Validate Generated HTML from Markdown

Posted by Misagh Moayyed on April 10, 2020 · 6 mins read

If you have a set of Markdown documents hosted somewhere (i.e. GitHub Pages) and rendered in HTML format, it would be a good idea to validate and proof-read them all, to make sure image references, links, tags, etc are all working correctly before you publish. Doing so manually would take a lot of time and is quite a tedious task. So in this blog post, we are going to take a look at the HTMLProofer tool to see how it can be used to validate our markdown documents.

Requirements

  • (Optional) Ruby
  • Docker
  • Text Editor (Visual Studio Code, Sublime Text, etc)

How

First, the documentation instructs us to put together a Ruby script that would mainly depend on the html-proofer Ruby gem to process our documents. That script, html-proofer-docs.rb would be as follows:

require 'html-proofer'
require 'html/pipeline'
require 'find'
require 'fileutils'

# make an out dir
Dir.mkdir("out") unless File.exist?("out")

pipeline = HTML::Pipeline.new [
  HTML::Pipeline::MarkdownFilter,
  HTML::Pipeline::TableOfContentsFilter
], :gfm => true

# iterate over files, and generate HTML from Markdown
Find.find("./docs") do |path|
  if File.extname(path) == ".md"
    contents = File.read(path)
    result = pipeline.call(contents)
    dirname = File.dirname(path)
    FileUtils.mkdir_p ("out/" + dirname)
    content_str = result[:output].to_s
    filename = path.split("/").pop.sub('.md', '.html')
    if filename == "sidebar.html"

Records —
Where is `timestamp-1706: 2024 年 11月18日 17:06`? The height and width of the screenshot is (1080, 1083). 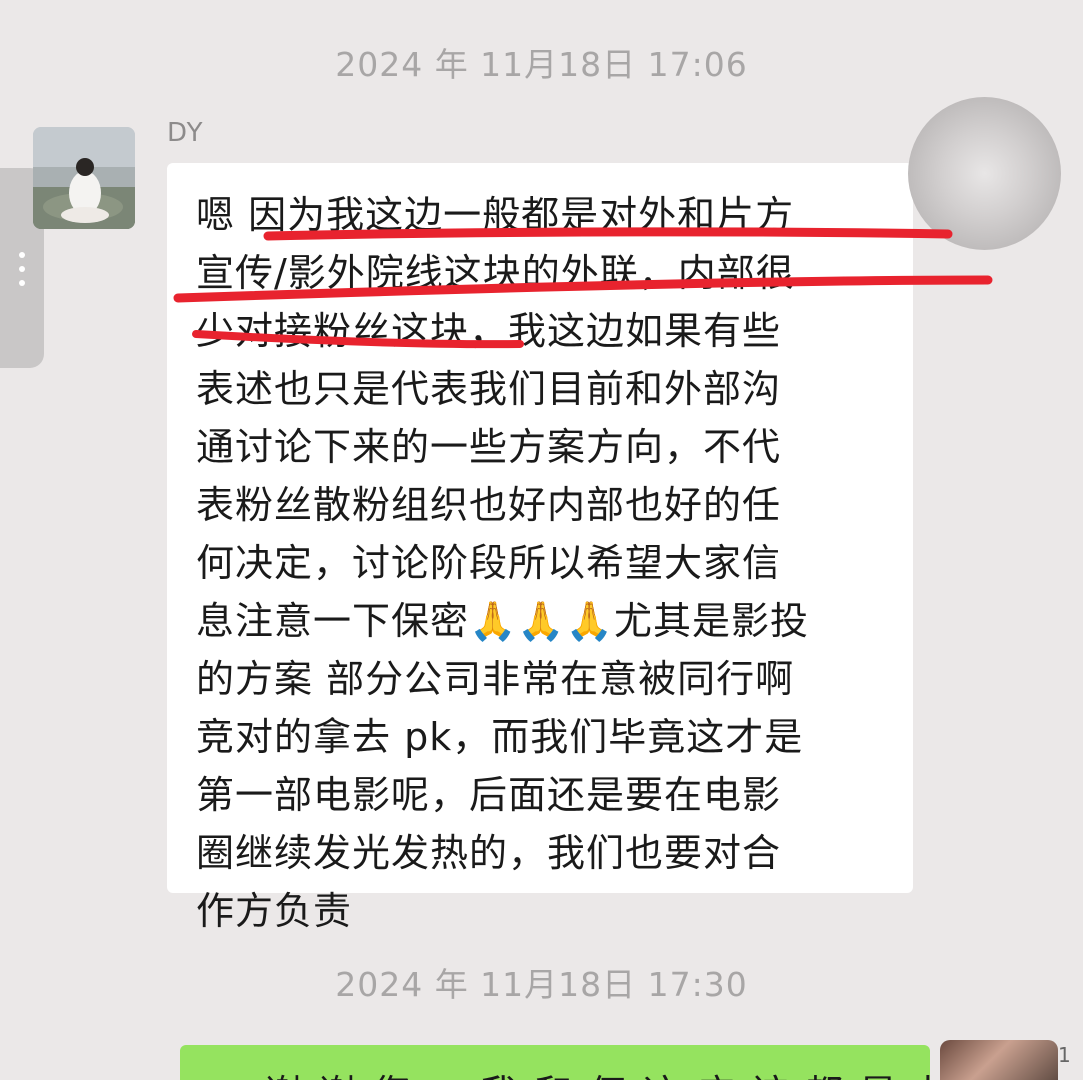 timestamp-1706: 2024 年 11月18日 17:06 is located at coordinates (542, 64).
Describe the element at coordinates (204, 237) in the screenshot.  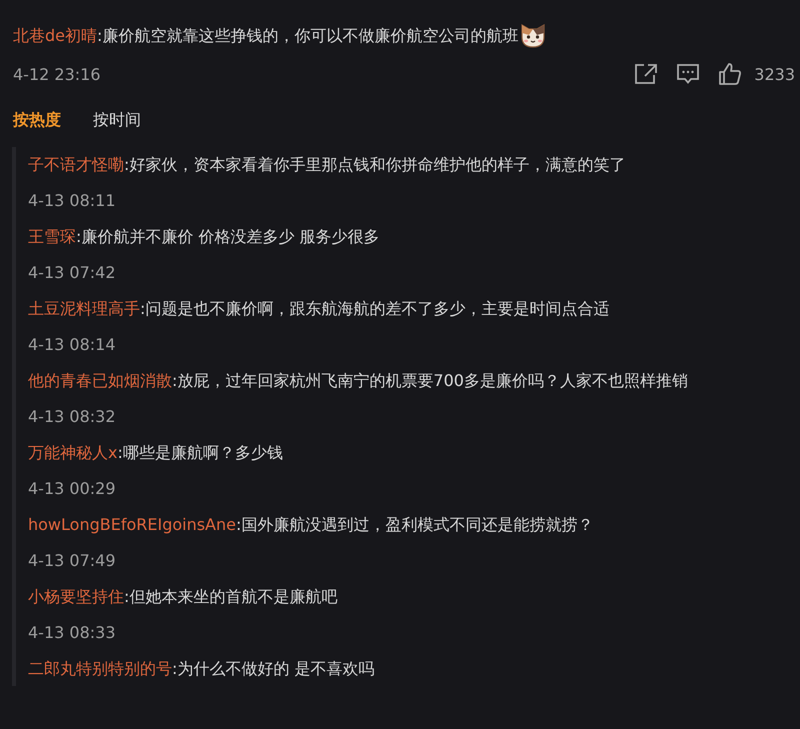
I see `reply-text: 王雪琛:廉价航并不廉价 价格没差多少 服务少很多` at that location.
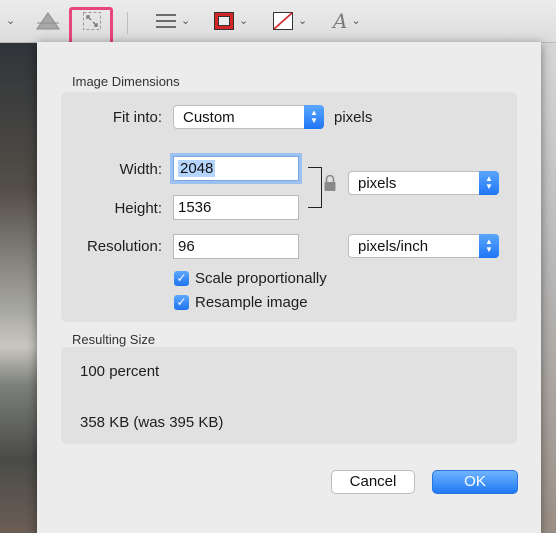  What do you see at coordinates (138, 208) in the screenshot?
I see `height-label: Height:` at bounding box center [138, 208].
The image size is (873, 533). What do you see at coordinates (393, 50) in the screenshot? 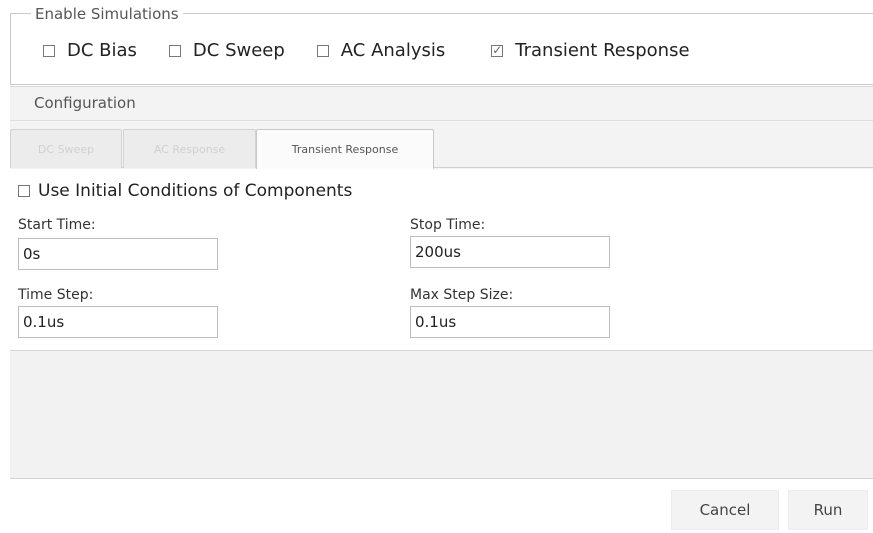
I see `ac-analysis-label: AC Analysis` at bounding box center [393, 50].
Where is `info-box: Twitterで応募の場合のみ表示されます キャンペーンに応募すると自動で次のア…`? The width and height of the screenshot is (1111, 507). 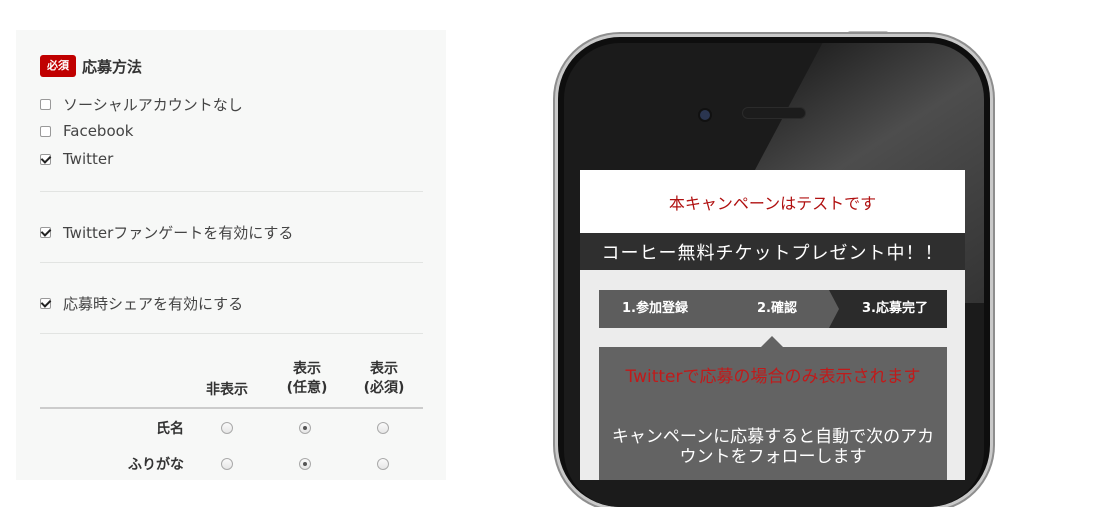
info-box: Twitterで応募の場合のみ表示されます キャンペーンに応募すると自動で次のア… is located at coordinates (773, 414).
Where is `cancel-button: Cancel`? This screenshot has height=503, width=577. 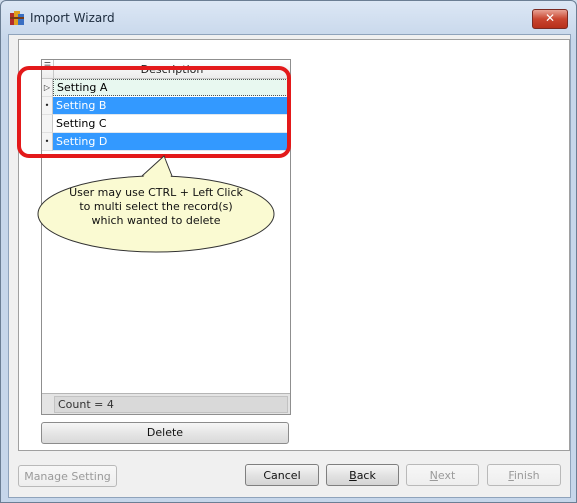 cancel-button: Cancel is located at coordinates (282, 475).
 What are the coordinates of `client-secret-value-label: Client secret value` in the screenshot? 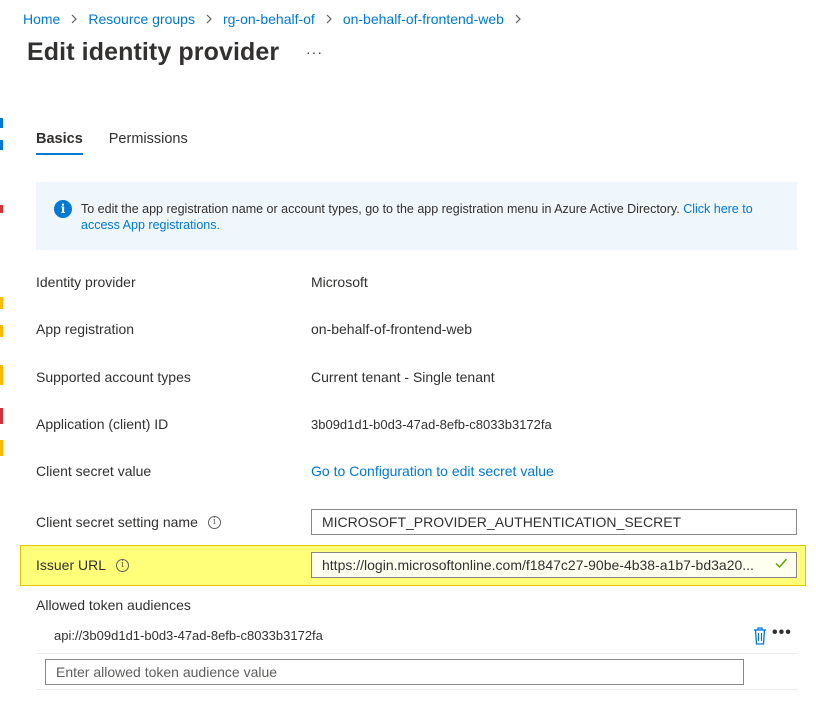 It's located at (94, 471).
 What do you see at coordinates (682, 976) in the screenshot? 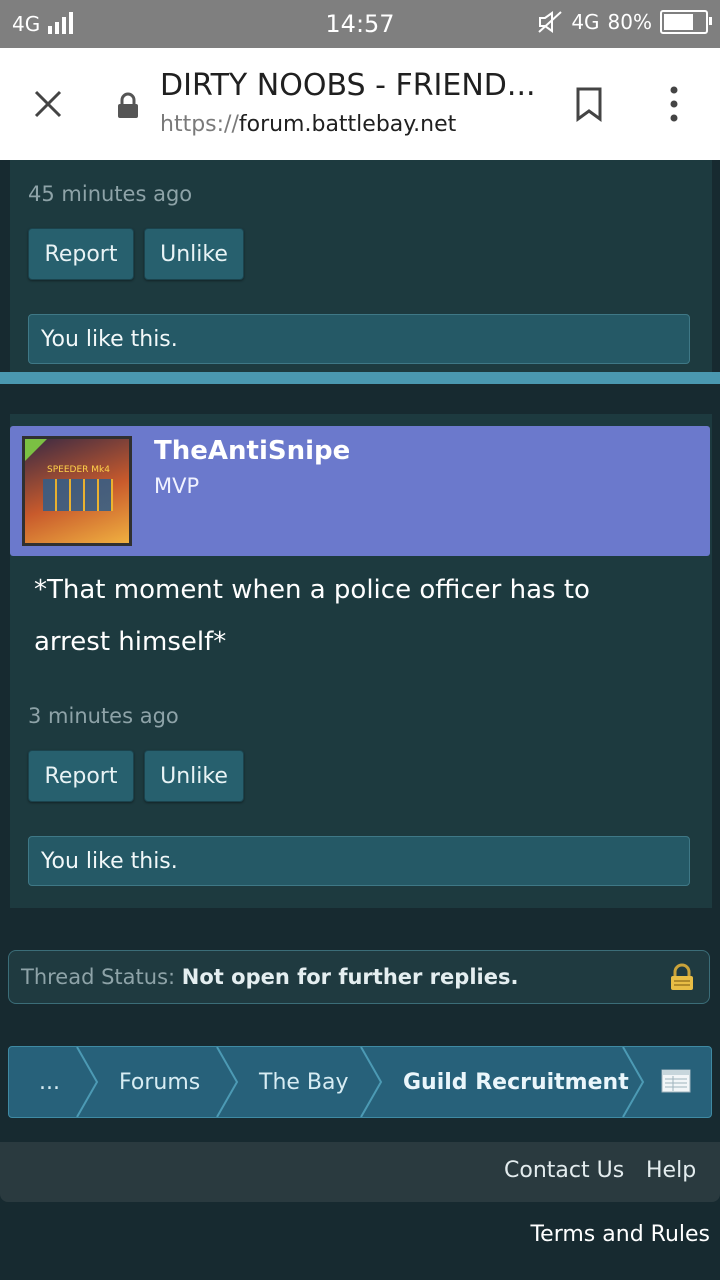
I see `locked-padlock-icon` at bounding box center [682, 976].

What to work on — In the post on validating HTML generated from Markdown, what is the name of the Ruby script? The material was taken from a separate source.

The completed task — html-proofer-docs.rb